(Stored data)
★ ★ ★ ★ ★
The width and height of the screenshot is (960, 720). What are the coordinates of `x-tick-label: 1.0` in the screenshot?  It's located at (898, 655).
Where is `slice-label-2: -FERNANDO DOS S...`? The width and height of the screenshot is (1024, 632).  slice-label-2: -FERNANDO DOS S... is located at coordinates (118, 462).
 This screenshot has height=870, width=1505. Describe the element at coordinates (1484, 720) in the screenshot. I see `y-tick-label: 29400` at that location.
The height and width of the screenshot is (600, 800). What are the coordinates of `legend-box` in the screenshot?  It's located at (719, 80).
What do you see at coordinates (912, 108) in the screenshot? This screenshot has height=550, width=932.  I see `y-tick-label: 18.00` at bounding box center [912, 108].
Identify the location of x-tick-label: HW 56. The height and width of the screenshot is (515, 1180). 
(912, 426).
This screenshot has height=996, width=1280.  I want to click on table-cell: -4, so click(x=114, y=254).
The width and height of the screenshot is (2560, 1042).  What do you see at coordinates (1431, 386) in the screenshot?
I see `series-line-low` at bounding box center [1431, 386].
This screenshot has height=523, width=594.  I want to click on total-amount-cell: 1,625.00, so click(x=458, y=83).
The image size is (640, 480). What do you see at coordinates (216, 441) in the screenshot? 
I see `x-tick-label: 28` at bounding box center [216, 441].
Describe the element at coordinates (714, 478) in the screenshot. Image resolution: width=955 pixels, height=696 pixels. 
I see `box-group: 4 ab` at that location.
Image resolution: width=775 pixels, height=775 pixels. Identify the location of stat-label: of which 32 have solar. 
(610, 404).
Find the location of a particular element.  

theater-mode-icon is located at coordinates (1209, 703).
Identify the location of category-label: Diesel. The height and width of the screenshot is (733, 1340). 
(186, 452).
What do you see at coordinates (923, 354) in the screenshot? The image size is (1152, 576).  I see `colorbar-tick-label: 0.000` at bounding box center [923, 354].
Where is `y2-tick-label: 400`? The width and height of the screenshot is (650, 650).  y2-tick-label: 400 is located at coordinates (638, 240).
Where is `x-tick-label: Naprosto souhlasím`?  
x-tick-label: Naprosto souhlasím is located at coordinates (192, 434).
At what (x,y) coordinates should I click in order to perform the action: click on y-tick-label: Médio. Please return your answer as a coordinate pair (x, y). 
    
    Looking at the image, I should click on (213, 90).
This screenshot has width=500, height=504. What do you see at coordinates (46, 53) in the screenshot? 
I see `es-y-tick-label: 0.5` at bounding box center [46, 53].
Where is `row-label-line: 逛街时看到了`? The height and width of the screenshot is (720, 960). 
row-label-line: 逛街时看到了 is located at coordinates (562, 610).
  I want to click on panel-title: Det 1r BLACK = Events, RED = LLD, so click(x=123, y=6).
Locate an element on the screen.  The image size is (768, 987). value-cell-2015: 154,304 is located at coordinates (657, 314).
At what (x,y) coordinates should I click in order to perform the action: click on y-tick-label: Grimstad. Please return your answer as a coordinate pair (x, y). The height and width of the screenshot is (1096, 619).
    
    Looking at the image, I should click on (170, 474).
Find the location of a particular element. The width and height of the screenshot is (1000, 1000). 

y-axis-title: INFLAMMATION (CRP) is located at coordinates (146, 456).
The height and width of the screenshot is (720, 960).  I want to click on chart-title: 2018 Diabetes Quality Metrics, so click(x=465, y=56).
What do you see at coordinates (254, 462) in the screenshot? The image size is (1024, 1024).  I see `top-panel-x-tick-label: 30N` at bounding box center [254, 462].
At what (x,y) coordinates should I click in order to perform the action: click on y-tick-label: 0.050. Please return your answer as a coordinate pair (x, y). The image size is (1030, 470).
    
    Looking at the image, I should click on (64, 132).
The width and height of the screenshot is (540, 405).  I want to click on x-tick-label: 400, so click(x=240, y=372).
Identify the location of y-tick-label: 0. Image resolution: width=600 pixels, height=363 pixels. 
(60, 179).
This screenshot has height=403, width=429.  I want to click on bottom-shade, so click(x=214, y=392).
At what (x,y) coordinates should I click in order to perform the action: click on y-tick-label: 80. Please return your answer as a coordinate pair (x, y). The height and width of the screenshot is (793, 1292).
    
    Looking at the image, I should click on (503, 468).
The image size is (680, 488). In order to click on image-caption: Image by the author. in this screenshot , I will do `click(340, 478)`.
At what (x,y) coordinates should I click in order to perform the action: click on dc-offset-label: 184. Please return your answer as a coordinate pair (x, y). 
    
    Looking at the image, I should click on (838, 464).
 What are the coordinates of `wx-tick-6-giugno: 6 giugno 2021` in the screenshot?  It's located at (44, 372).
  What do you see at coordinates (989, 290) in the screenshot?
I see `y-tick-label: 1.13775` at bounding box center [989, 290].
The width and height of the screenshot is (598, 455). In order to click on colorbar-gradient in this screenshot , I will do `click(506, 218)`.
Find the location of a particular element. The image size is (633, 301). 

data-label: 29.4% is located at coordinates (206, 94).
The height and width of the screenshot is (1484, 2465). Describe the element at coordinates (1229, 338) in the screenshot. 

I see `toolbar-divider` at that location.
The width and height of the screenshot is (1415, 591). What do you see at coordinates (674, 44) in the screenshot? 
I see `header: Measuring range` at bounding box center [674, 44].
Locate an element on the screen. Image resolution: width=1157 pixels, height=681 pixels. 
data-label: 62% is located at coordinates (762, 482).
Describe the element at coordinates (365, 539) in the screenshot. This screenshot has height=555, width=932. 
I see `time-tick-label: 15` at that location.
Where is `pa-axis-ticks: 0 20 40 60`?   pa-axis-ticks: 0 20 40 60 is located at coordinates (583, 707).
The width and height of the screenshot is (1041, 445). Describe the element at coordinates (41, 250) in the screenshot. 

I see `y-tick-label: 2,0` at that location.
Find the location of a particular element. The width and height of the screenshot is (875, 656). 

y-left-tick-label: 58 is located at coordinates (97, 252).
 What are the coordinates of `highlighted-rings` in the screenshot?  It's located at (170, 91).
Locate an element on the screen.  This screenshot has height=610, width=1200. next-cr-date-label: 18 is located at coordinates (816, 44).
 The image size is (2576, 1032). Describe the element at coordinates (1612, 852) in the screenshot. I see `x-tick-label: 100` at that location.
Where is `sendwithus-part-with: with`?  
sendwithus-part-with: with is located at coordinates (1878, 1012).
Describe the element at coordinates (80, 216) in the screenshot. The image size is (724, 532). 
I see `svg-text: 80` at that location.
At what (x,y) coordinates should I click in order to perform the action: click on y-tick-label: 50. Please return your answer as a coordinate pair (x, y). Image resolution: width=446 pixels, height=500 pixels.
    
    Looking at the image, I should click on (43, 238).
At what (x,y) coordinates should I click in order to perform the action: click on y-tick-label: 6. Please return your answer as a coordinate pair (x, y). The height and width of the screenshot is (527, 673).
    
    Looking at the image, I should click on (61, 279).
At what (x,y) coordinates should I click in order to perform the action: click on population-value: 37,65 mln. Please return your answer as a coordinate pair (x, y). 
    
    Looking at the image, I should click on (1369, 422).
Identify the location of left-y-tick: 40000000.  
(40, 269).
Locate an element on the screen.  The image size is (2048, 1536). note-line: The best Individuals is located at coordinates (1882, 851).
★ ★ ★ ★ ★
◆ Assignment: Rewrite all of the records above, replacing "Identify the location of" with "Find the position of" and leaving everything else unchanged.

◆ The answer:
The width and height of the screenshot is (960, 720). What are the coordinates of `x-tick-label: 1.0` in the screenshot?  It's located at (898, 655).
Where is `slice-label-2: -FERNANDO DOS S...`? The width and height of the screenshot is (1024, 632).  slice-label-2: -FERNANDO DOS S... is located at coordinates (118, 462).
 This screenshot has height=870, width=1505. Describe the element at coordinates (1484, 720) in the screenshot. I see `y-tick-label: 29400` at that location.
The height and width of the screenshot is (600, 800). What are the coordinates of `legend-box` in the screenshot?  It's located at (719, 80).
What do you see at coordinates (912, 108) in the screenshot? This screenshot has height=550, width=932.  I see `y-tick-label: 18.00` at bounding box center [912, 108].
Find the position of x-tick-label: HW 56. The height and width of the screenshot is (515, 1180). 
(912, 426).
This screenshot has height=996, width=1280.  I want to click on table-cell: -4, so click(x=114, y=254).
The width and height of the screenshot is (2560, 1042).  What do you see at coordinates (1431, 386) in the screenshot?
I see `series-line-low` at bounding box center [1431, 386].
This screenshot has height=523, width=594.  I want to click on total-amount-cell: 1,625.00, so click(x=458, y=83).
The image size is (640, 480). What do you see at coordinates (216, 441) in the screenshot? 
I see `x-tick-label: 28` at bounding box center [216, 441].
Describe the element at coordinates (714, 478) in the screenshot. Image resolution: width=955 pixels, height=696 pixels. 
I see `box-group: 4 ab` at that location.
Image resolution: width=775 pixels, height=775 pixels. Find the position of stat-label: of which 32 have solar. 
(610, 404).
Find the location of a particular element.  

theater-mode-icon is located at coordinates (1209, 703).
Find the position of category-label: Diesel. The height and width of the screenshot is (733, 1340). 
(186, 452).
What do you see at coordinates (923, 354) in the screenshot? The image size is (1152, 576).  I see `colorbar-tick-label: 0.000` at bounding box center [923, 354].
Where is `y2-tick-label: 400`? The width and height of the screenshot is (650, 650).  y2-tick-label: 400 is located at coordinates (638, 240).
Where is `x-tick-label: Naprosto souhlasím`?  
x-tick-label: Naprosto souhlasím is located at coordinates (192, 434).
At what (x,y) coordinates should I click in order to perform the action: click on y-tick-label: Médio. Please return your answer as a coordinate pair (x, y). 
    
    Looking at the image, I should click on (213, 90).
This screenshot has width=500, height=504. What do you see at coordinates (46, 53) in the screenshot? 
I see `es-y-tick-label: 0.5` at bounding box center [46, 53].
Where is `row-label-line: 逛街时看到了`? The height and width of the screenshot is (720, 960). 
row-label-line: 逛街时看到了 is located at coordinates (562, 610).
  I want to click on panel-title: Det 1r BLACK = Events, RED = LLD, so click(x=123, y=6).
Locate an element on the screen.  The image size is (768, 987). value-cell-2015: 154,304 is located at coordinates (657, 314).
At what (x,y) coordinates should I click in order to perform the action: click on y-tick-label: Grimstad. Please return your answer as a coordinate pair (x, y). The height and width of the screenshot is (1096, 619).
    
    Looking at the image, I should click on (170, 474).
Find the location of a particular element. The width and height of the screenshot is (1000, 1000). 

y-axis-title: INFLAMMATION (CRP) is located at coordinates (146, 456).
The height and width of the screenshot is (720, 960).  I want to click on chart-title: 2018 Diabetes Quality Metrics, so click(x=465, y=56).
What do you see at coordinates (254, 462) in the screenshot? The image size is (1024, 1024).  I see `top-panel-x-tick-label: 30N` at bounding box center [254, 462].
At what (x,y) coordinates should I click in order to perform the action: click on y-tick-label: 0.050. Please return your answer as a coordinate pair (x, y). The image size is (1030, 470).
    
    Looking at the image, I should click on (64, 132).
The width and height of the screenshot is (540, 405).  I want to click on x-tick-label: 400, so click(x=240, y=372).
Find the position of y-tick-label: 0. Image resolution: width=600 pixels, height=363 pixels. 
(60, 179).
This screenshot has height=403, width=429.  I want to click on bottom-shade, so click(x=214, y=392).
At what (x,y) coordinates should I click in order to perform the action: click on y-tick-label: 80. Please return your answer as a coordinate pair (x, y). The height and width of the screenshot is (793, 1292).
    
    Looking at the image, I should click on (503, 468).
The image size is (680, 488). In order to click on image-caption: Image by the author. in this screenshot , I will do `click(340, 478)`.
At what (x,y) coordinates should I click in order to perform the action: click on dc-offset-label: 184. Please return your answer as a coordinate pair (x, y). 
    
    Looking at the image, I should click on (838, 464).
 What are the coordinates of `wx-tick-6-giugno: 6 giugno 2021` in the screenshot?  It's located at (44, 372).
  What do you see at coordinates (989, 290) in the screenshot?
I see `y-tick-label: 1.13775` at bounding box center [989, 290].
The width and height of the screenshot is (598, 455). In order to click on colorbar-gradient in this screenshot , I will do `click(506, 218)`.
Find the location of a particular element. The image size is (633, 301). 

data-label: 29.4% is located at coordinates (206, 94).
The height and width of the screenshot is (1484, 2465). Describe the element at coordinates (1229, 338) in the screenshot. 

I see `toolbar-divider` at that location.
The width and height of the screenshot is (1415, 591). What do you see at coordinates (674, 44) in the screenshot? 
I see `header: Measuring range` at bounding box center [674, 44].
Locate an element on the screen. Image resolution: width=1157 pixels, height=681 pixels. 
data-label: 62% is located at coordinates (762, 482).
Describe the element at coordinates (365, 539) in the screenshot. This screenshot has height=555, width=932. 
I see `time-tick-label: 15` at that location.
Where is `pa-axis-ticks: 0 20 40 60`?   pa-axis-ticks: 0 20 40 60 is located at coordinates (583, 707).
The width and height of the screenshot is (1041, 445). Describe the element at coordinates (41, 250) in the screenshot. 

I see `y-tick-label: 2,0` at that location.
Find the location of a particular element. The width and height of the screenshot is (875, 656). 

y-left-tick-label: 58 is located at coordinates (97, 252).
 What are the coordinates of `highlighted-rings` in the screenshot?  It's located at (170, 91).
Locate an element on the screen.  This screenshot has height=610, width=1200. next-cr-date-label: 18 is located at coordinates (816, 44).
 The image size is (2576, 1032). Describe the element at coordinates (1612, 852) in the screenshot. I see `x-tick-label: 100` at that location.
Where is `sendwithus-part-with: with`?  
sendwithus-part-with: with is located at coordinates (1878, 1012).
Describe the element at coordinates (80, 216) in the screenshot. The image size is (724, 532). 
I see `svg-text: 80` at that location.
At what (x,y) coordinates should I click in order to perform the action: click on y-tick-label: 50. Please return your answer as a coordinate pair (x, y). Image resolution: width=446 pixels, height=500 pixels.
    
    Looking at the image, I should click on (43, 238).
At what (x,y) coordinates should I click in order to perform the action: click on y-tick-label: 6. Please return your answer as a coordinate pair (x, y). The height and width of the screenshot is (527, 673).
    
    Looking at the image, I should click on (61, 279).
At what (x,y) coordinates should I click in order to perform the action: click on population-value: 37,65 mln. Please return your answer as a coordinate pair (x, y). 
    
    Looking at the image, I should click on (1369, 422).
Find the position of left-y-tick: 40000000.  
(40, 269).
Locate an element on the screen.  The image size is (2048, 1536). note-line: The best Individuals is located at coordinates (1882, 851).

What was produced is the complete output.